- STATED TASK 1 -
From the passage on Frank Carter below, list the occupation of each murder victim whose occupation it gives.
- STATED TASK 2 -
Write the next part of the passage on Frank Carter, picking up after its last sentence.

- EXTRACT -
>> Start

Frank Carter (1881 – June 24, 1927) was a notorious murderer and self-confessed serial killer in Omaha, Nebraska. Confirmed to have committed two murders, Carter claimed to have murdered 43 people. However, reporters doubted most of his claims. The Lexington Herald-Leader called most of the alleged murders "obviously fictitious".

Crimes
Carter was born in County Mayo, Ireland, as Patrick Murphy. The crimes for which he is known began in Omaha, Nebraska, where he worked as a laborer. At the beginning of February 1926, a mechanic was murdered with a .22 caliber pistol with a silencer attached. Soon after, a doctor was murdered, and then a railroad detective was shot six times in neighboring Council Bluffs, Iowa. On February 15, Omaha's newspapers recommended the city black out all lights after an exposé on previous murders showed that the victims had been standing in their windows at home when they were shot. During daylight hours, the sniper shot another in the face and fired through more than a dozen lighted windows. Businesses in Omaha came to a standstill, streets cleared and the city's entertainment venues emptied for more than a week. Other crimes included shooting indiscriminately into a Downtown Omaha drugstore.

>> End

- RECORD EXCERPTS -
>> Start

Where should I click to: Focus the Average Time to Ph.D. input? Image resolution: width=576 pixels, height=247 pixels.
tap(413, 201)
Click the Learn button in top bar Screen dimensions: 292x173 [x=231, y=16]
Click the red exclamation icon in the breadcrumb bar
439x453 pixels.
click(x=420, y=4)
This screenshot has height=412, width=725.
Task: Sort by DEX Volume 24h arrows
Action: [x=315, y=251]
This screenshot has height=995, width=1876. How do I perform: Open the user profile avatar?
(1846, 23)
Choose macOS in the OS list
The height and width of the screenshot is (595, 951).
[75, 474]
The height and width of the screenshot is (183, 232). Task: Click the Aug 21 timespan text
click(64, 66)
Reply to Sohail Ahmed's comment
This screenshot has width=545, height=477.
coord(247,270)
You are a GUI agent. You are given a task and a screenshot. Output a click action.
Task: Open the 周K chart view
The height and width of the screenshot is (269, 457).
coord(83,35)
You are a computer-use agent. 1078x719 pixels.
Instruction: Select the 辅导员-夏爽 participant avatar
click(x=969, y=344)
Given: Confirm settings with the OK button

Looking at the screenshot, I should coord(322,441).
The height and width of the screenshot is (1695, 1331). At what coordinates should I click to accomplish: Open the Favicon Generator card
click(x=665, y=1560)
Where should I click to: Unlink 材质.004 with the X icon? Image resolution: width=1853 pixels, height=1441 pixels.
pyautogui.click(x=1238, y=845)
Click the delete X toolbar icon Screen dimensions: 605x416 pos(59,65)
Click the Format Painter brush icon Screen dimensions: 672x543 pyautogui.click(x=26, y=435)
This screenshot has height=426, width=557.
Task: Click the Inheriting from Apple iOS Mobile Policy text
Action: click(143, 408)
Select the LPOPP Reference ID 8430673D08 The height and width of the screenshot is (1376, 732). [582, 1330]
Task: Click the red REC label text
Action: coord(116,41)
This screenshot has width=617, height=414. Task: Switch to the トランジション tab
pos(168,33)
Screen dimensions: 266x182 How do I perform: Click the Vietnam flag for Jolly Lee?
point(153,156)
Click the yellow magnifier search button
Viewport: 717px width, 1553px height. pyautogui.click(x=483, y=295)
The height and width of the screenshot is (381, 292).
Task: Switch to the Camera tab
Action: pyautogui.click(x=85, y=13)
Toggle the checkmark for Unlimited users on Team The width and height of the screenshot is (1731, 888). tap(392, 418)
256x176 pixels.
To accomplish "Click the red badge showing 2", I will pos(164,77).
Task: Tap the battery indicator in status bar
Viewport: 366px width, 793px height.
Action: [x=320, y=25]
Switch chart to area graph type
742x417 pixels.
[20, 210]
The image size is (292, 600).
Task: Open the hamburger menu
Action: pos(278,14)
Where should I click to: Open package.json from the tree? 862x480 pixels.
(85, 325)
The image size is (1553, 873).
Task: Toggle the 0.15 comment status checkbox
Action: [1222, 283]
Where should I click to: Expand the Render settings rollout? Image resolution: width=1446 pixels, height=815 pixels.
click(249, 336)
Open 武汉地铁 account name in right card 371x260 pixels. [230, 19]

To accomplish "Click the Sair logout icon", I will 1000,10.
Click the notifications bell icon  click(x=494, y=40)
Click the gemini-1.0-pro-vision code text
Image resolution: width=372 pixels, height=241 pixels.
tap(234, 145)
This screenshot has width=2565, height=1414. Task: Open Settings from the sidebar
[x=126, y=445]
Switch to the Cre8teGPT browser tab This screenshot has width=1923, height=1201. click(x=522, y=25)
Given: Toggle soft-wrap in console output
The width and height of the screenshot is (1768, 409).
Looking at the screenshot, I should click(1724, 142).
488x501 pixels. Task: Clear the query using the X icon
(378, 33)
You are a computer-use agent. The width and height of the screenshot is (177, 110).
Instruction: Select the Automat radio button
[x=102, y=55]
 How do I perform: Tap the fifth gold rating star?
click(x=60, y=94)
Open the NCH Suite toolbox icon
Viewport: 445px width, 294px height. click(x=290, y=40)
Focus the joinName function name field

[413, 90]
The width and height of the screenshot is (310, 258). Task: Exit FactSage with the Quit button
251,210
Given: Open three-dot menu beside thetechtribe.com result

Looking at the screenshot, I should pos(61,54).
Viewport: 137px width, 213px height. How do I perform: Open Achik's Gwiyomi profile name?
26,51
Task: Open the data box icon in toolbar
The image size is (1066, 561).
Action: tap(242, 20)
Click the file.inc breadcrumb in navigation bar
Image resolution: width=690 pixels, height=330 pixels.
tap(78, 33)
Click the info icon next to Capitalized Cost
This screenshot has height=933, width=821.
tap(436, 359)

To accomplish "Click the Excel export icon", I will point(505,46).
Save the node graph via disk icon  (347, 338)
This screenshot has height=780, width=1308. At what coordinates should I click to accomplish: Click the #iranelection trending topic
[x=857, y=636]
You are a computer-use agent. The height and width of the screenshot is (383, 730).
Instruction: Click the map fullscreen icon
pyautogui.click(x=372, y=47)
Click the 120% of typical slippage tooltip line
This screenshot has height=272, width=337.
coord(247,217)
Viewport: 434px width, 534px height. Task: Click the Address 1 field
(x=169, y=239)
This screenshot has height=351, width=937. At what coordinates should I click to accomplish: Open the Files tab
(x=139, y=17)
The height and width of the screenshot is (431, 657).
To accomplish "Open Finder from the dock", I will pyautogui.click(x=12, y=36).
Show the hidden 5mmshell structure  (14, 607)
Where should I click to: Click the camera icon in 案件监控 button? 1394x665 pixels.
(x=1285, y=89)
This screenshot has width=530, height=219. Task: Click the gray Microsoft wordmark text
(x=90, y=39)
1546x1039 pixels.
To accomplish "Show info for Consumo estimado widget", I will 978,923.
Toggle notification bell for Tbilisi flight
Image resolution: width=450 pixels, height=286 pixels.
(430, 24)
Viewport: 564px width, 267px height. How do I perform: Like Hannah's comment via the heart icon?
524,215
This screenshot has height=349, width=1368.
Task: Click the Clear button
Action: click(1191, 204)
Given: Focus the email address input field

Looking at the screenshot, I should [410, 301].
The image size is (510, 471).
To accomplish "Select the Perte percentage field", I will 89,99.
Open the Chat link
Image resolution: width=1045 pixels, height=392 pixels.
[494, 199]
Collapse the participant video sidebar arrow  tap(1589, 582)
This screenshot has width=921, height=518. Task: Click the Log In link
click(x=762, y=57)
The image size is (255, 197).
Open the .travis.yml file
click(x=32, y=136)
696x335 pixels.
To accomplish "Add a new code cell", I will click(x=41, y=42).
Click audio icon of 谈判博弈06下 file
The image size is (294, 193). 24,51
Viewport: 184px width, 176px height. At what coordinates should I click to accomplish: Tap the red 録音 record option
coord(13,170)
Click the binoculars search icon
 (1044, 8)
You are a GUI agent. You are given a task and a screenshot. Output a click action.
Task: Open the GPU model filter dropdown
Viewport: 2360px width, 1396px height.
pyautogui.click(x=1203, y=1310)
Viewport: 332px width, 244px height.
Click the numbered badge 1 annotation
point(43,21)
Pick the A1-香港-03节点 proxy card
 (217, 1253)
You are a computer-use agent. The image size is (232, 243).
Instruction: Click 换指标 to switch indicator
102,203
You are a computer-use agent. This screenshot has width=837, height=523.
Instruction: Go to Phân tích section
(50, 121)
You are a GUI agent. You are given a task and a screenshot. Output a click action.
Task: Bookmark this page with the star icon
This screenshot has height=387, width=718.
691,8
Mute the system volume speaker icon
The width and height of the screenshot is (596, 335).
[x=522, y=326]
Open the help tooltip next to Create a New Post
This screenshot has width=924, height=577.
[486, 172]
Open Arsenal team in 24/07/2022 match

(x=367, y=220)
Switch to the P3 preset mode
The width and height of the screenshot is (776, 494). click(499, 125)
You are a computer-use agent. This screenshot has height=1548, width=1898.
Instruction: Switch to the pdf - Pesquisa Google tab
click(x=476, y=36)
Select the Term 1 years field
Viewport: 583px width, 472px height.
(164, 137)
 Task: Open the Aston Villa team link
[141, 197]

>> End

- EXERCISE RESPONSE 1 -
mechanic, doctor, railroad detective

- EXERCISE RESPONSE 2 -
More than two weeks after his first murder, Carter was captured in Iowa, 30 miles south of Council Bluffs at Bartlett in Fremont County, Iowa. Carter readily admitted his crimes. After a month-long trial where Carter's lawyers pleaded insanity, Carter was convicted on one count of first degree murder for killing Dr. A.D. Searles. He was also charged with first degree murder for killing mechanic William McDevitt, but that charge was withdrawn. After his conviction, Carter further admitted to being a parole breaker. (He had been released from the Iowa State Penitentiary in 1925, after serving time for killing cattle.)
Frank Carter's Nebraska Prison Number was #9277.
He was executed by electrocution on June 24, 1927 at the Nebraska State Penitentiary in Lincoln, Nebraska. Carter was quoted as saying "Let the juice flow" just before he died.

See also
 Crime in Omaha
 History of Omaha

References

1881 births
1926 in the United States
1927 deaths
20th-century executions of American people
American criminal snipers
Crime in Omaha, Nebraska
Executed Irish people
History of Omaha, Nebraska
Irish people convicted of murder
Irish emigrants to the United States (before 1923)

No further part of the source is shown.